FIRENZE – L’inchiesta sui presunti concorsi truccati nelle aziende ospedaliere universitarie di Careggi e Meyer subisce una forte battuta d’arresto.
Il giudice per l’udienza preliminare Fabio Gugliotta ha dichiarato il non luogo a procedere per 13 capi di imputazione riguardanti l’abuso d’ufficio, reato ormai cancellato dalla legge. Di conseguenza, 28 persone coinvolte, tra cui dirigenti e medici, sono usciti dal processo o hanno visto alleggerite le proprie posizioni.
Tra gli esclusi dal procedimento figurano nomi noti come Paolo Bechi, Massimo Innocenti, Marco Santucci e l’ex direttore generale del Meyer, Alberto Zanobini, oltre ad altri tra cui l’ex direttore generale Monica Calamai e numerosi professori universitari. L’avvocato Francesco Maresca ha definito questo risultato una vittoria “a tavolino”, esprimendo rammarico per la mancata discussione difensiva che avrebbe potuto dimostrare l’assenza del reato, ormai abrogato.
Assolti, perché “i fatti non sussistono”, anche per l’accusa di turbata libertà dell’incanto, Bechi, Innocenti, Santucci, Donato Nitti, Gabriella Pagavino e Nicola Pimpinelli. L’avvocato Neri Cappugi ha accolto con soddisfazione l’esito favorevole per i suoi assistiti, sottolineando il coinvolgimento di medici e accademici stimati.
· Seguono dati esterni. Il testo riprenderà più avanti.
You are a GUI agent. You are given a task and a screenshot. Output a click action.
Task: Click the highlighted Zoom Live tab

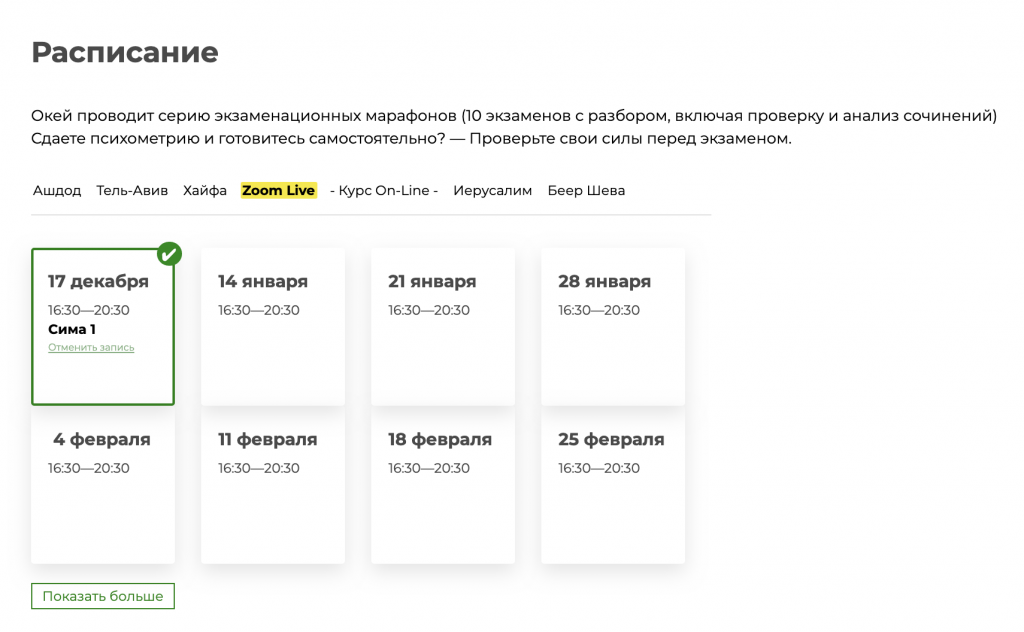(x=278, y=190)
Nonostante lo sfoltimento dell’inchiesta, il processo prosegue su altre accuse più gravi. Restano infatti sotto processo per corruzione l’ex rettore Luigi Dei, l’ex prorettore Bechi, il professor Marco Carini e l’ex direttore generale Zanobini. Complessivamente, sono 12 gli imputati ancora a giudizio. La prossima udienza è fissata per il 18 novembre.
Le indagini, condotte dalla Guardia di Finanza, avevano svelato tensioni interne anche nella stessa procura, con accuse di favoritismi verso un professore che hanno portato all’archiviazione e a un esame anche da parte del “tribunale dei magistrati” di Genova.
L’inchiesta era partita dall’attenzione del pm Tommaso Coletta sul Consiglio di dipartimento di chirurgia e medicina traslazionale di Careggi, accusato di aver bandito concorsi con vincitori predestinati, non rispondendo alle reali esigenze sanitarie. Successivamente, le indagini hanno coinvolto anche Meyer, eccellenza nazionale che non sarebbe rimasta immune da un sistema in cui la gestione “privatistica” delle risorse avrebbe prevalso sulla corretta amministrazione pubblica, violando norme e principi di meritocrazia.